Les insulaires, au nombre de 5000, ont une histoire passée et actuelle passionnantes.
L'ile a été disputé par de nombreux marquis, de nombreux états (Fouquet, couronne de France puis d'Angleterre, ensuite échangée contre Minorque) puis a servi de terre d'accueil aux acadiens persécutés, ces colons français du Nord Amérique. Pendant la Seconde Guerre Mondiale elle a été occupée par les Allemands, qui en ont fait un bastion du mur de l'Atlantique.
Et maintenant, une intercommunalité (4 communes avec chacune une école) tente de faire en sorte que les habitants puissent vivre au-delà de l'activité touristique. Tous les hivers, des tempêtes stoppent la circulation des bateaux qui la relient au continent, et l'île est isolée. Les insulaires ont l'habitude. Ce à quoi ils ne s'attendaient pas, c'était le confinement, à une période qui commence à voir affluer les touristes. L'ile, dont le taux de suicide est déjà habituellement plus élevé que la moyenne nationale, a beaucoup sollicité les aides psychologiques par téléphone. Le troc a dû remplacer la vente, beaucoup se sont retrouvés sans revenus (quasi tous les insulaires ont un travail d'été et un travail d'hiver) des œufs contre du riz, du fromage contre des patates.
Malgré les efforts fait pour faire progresser l'auto suffisance (l'ile compte plusieurs agriculteurs, un maraîcher bio, quelques pêcheurs, une distillerie de bons whiskey un abattoir communal!) On s'est rendus compte que l'approvisionnement qui vient par bateau tous les matins, et l'argent nécessaire pour acheter ce qu'ils ramènent sont encore trop important.L'île produit son lait, mais doit l'envoyer sur le continent pour la mise en bouteille, puis il est ensuite rapatrié.

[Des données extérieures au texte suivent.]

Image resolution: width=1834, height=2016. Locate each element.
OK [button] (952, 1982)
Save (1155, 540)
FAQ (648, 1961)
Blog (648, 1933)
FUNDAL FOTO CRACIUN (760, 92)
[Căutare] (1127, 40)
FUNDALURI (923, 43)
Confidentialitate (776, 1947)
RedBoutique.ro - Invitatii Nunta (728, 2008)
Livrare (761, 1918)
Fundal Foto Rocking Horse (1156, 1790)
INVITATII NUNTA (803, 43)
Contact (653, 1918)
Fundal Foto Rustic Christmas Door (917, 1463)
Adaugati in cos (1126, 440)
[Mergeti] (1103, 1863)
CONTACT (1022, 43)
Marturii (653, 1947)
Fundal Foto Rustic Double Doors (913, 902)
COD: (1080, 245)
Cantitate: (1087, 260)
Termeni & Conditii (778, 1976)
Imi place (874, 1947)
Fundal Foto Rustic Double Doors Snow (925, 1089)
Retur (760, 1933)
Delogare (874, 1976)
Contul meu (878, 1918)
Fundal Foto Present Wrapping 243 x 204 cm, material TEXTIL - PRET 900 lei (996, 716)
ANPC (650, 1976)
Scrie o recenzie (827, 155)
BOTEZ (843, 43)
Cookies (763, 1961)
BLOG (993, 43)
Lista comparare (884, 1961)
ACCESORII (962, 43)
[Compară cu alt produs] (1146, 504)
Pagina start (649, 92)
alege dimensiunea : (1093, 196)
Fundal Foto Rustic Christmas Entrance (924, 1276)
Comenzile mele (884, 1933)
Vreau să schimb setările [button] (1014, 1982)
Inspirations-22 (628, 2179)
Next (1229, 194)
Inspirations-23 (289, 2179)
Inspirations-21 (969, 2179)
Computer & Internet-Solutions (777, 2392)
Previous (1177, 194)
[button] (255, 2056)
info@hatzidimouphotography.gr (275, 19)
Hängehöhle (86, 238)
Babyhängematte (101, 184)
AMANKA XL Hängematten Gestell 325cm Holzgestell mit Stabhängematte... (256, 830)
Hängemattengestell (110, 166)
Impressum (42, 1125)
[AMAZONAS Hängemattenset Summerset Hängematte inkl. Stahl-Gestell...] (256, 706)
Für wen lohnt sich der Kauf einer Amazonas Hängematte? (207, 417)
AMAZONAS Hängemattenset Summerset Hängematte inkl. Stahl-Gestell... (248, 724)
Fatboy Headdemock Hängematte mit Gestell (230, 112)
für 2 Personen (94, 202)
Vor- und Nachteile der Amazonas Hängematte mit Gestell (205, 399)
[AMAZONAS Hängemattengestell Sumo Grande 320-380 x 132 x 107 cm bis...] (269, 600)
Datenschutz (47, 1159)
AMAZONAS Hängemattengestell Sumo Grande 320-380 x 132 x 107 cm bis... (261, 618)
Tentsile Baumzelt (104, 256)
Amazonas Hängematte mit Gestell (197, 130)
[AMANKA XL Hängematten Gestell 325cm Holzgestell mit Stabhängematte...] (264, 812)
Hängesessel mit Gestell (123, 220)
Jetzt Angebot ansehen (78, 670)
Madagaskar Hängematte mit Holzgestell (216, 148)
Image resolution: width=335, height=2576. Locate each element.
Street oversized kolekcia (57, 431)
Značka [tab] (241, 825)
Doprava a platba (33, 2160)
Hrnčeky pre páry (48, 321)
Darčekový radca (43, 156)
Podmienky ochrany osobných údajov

Avec une population en augmentation, des ouvertures de classe, c'est un endroit où les jeunes reviennent pour les jobs étudiants. Mais s'y installer est plus complexe, de nombreux terrains ont été utilisé pour d'immenses résidences secondaires, les prix des terrains ont flambé. L'intercommunalité ne délivre plus de permis de construire pour les résidences principales, mais ca reste compliqué.
En promenant sur nos cailloux on s'est encore questionné sur la place du touriste, ce qu'on induit en voyageant, qu'est ce qu'on fait gagner ou perdre aux habitants par notre visite. Et encore une fois on a pas trouvé de réponse toute faite, si ce n'est qu'il faut échanger avec les gens, s'émerveiller des solutions qu'ils trouvent aux problèmes locaux, peut-être consommer le plus local et le plus direct possible même si c'est parfois compliqué avec la communication parfois trompeuse certaines entreprises(la conserverie belle iloise n'a rien sur l'île si ce n'est une boutique avec un emploi saisonnier!)
En partout, on a été accueilli par des gens qui aiment leur lieu de vie, qui veulent le partager, qui nous ont conseillé des paysages et des produits qui valaient le détour. On essaiera de faire ce que tout le monde nous a dit, revenir en hiver pour vivre une tempête !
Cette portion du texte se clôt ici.